Three tips the Middle Class should know about retirement
Tip 1: Leverage on compounding effect to grow your wealth
The benefits of compounding effect grow with time, and as such the earlier you start your savings – whether via MPF or other forms of contribution – the better rewards you can reap!
Hint:
Reserve a small amount from your spending budget and allocate it to your retirement savings or MPF voluntary contributions. For example, by saving HK$1,500 per month you would have a considerable sum of HK$600,000 after 20 years, assuming 5% p.a. return.
Tip 2: Think before you buy
Retirement is not about being frugal – but about spending wisely. One of the biggest obstacles to saving is interest-free credit card installment payment plans – the ones that many are so prone to abusing!
Hint:
Pause and think before you buy every time, and refrain from impulsive buying. Don't rush to buy your heart's desire but give yourself one week – if the attraction remains, by all means go ahead!

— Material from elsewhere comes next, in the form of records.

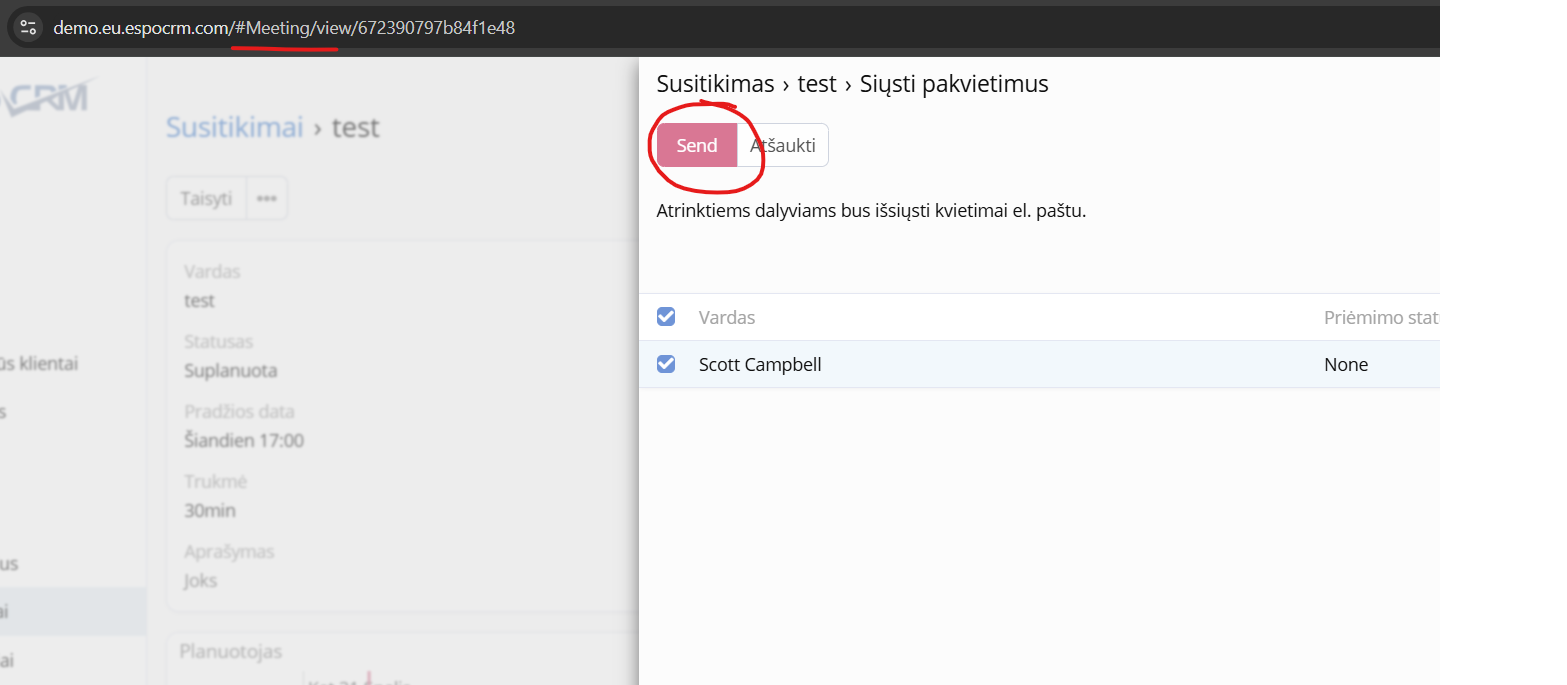The width and height of the screenshot is (1567, 685).
Task: Click the Vardas column header in invitee list
Action: click(x=727, y=318)
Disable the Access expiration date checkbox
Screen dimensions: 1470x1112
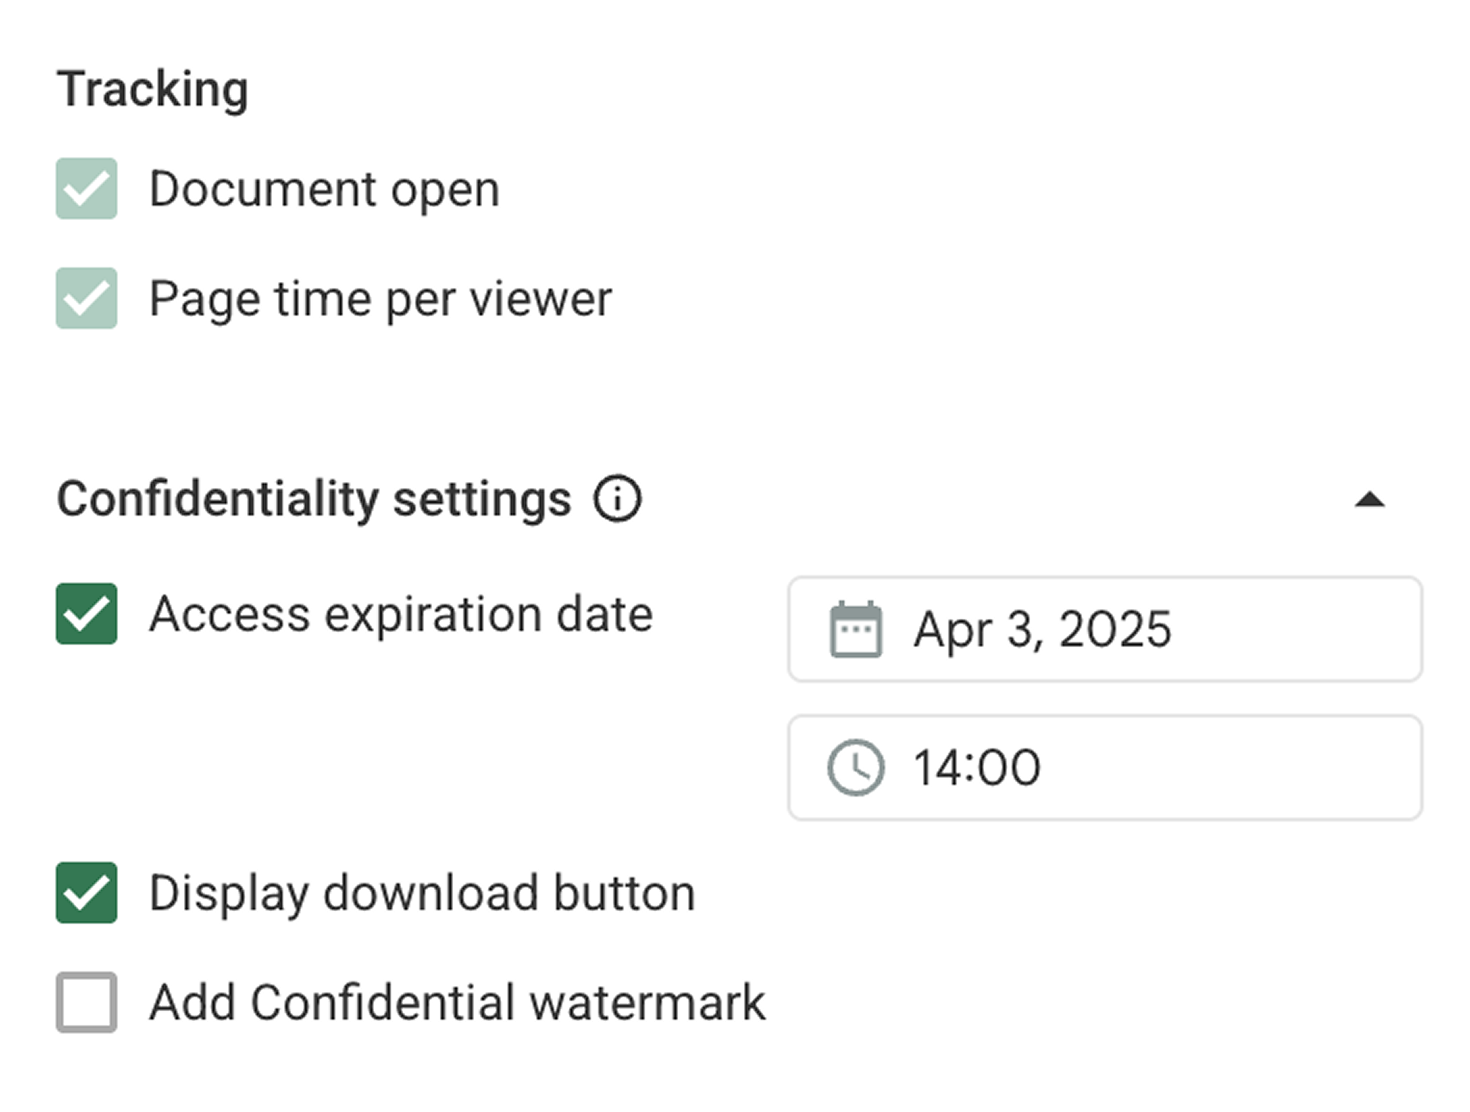87,614
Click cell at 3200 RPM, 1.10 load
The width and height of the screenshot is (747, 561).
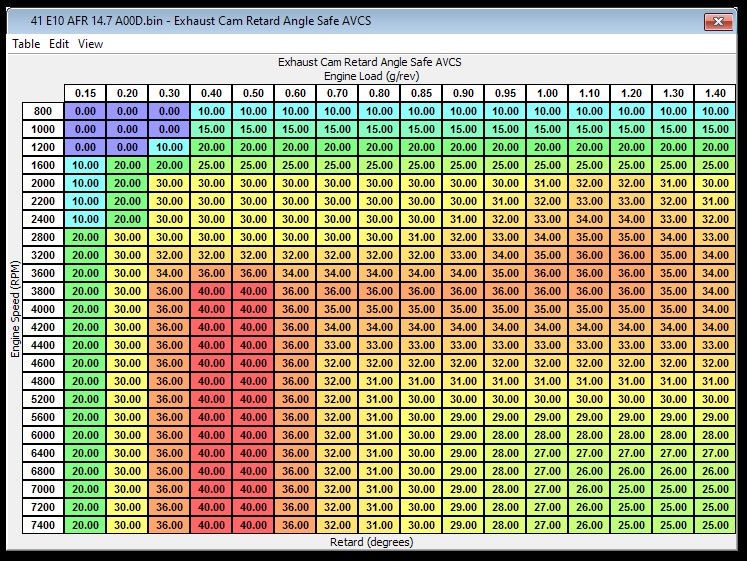coord(589,255)
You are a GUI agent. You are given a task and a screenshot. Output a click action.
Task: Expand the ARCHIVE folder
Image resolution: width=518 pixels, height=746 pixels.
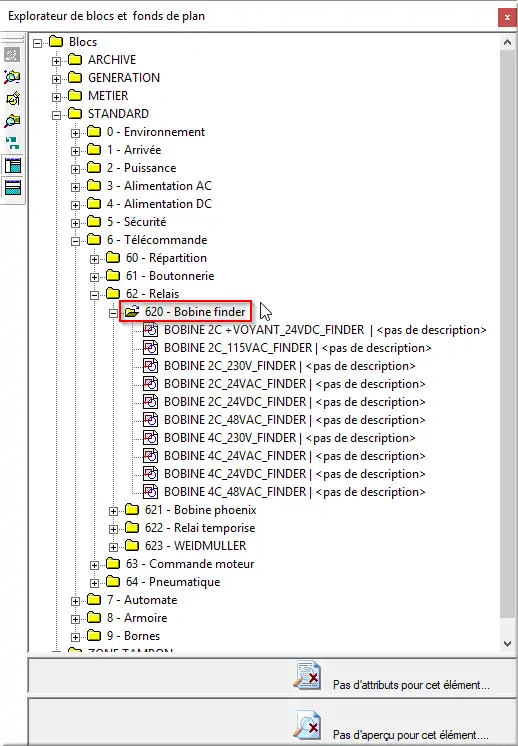pos(57,61)

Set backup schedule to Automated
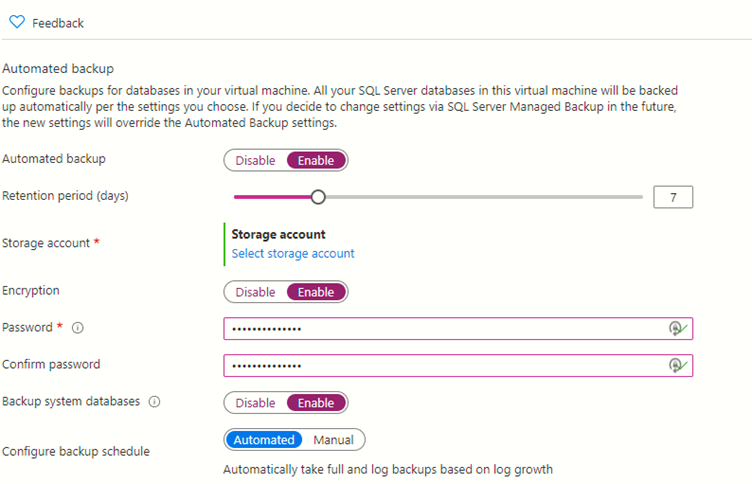264,440
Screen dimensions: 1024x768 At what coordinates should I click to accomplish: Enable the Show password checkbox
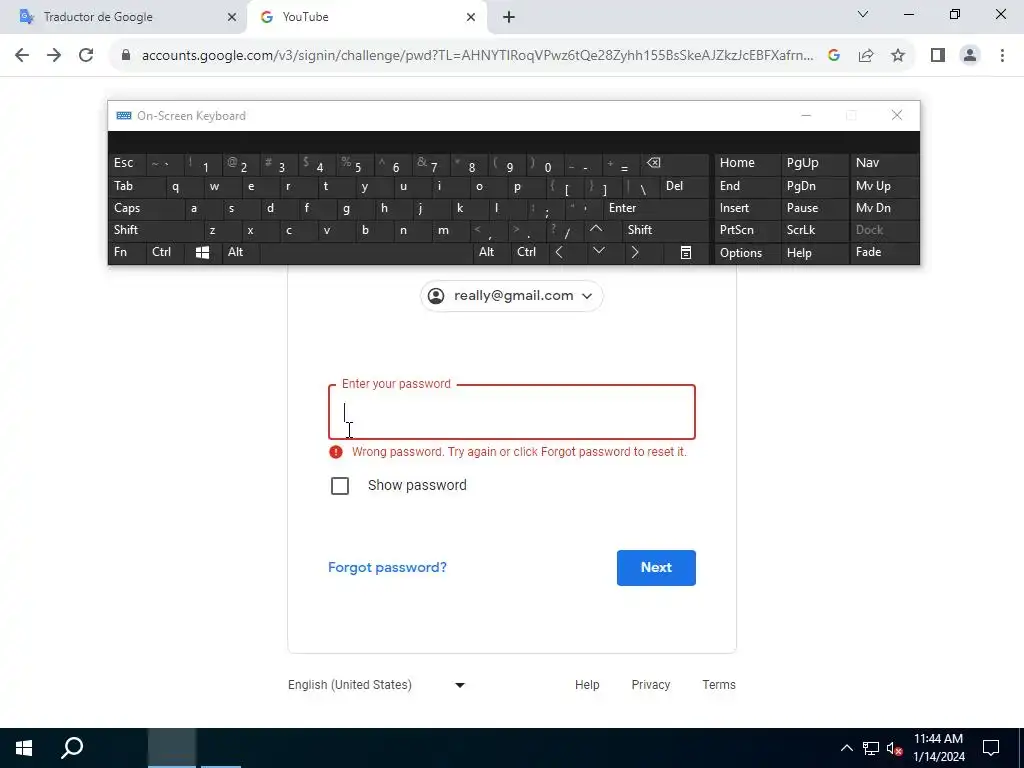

Tip 3: Use professional services to consolidate your accounts
Many among the middle-class enjoy a high income with a good sum saved in their MPF accounts. However, as they change jobs, new accounts are opened while old ones are left unmanaged. Such negligence lends to unmonitored investments and repetitive administration charges. Spare a little time to consolidate your accounts, and take the initiative to manage your investments – it is the key to better returns!
Hint:
Seek professional help if you are too busy to do it yourself. Simply fill in the Scheme member's request for account consolidation form and you can consolidate all your accounts, start managing your funds flexibly, and adjust your investments to the market conditions and life stage needs.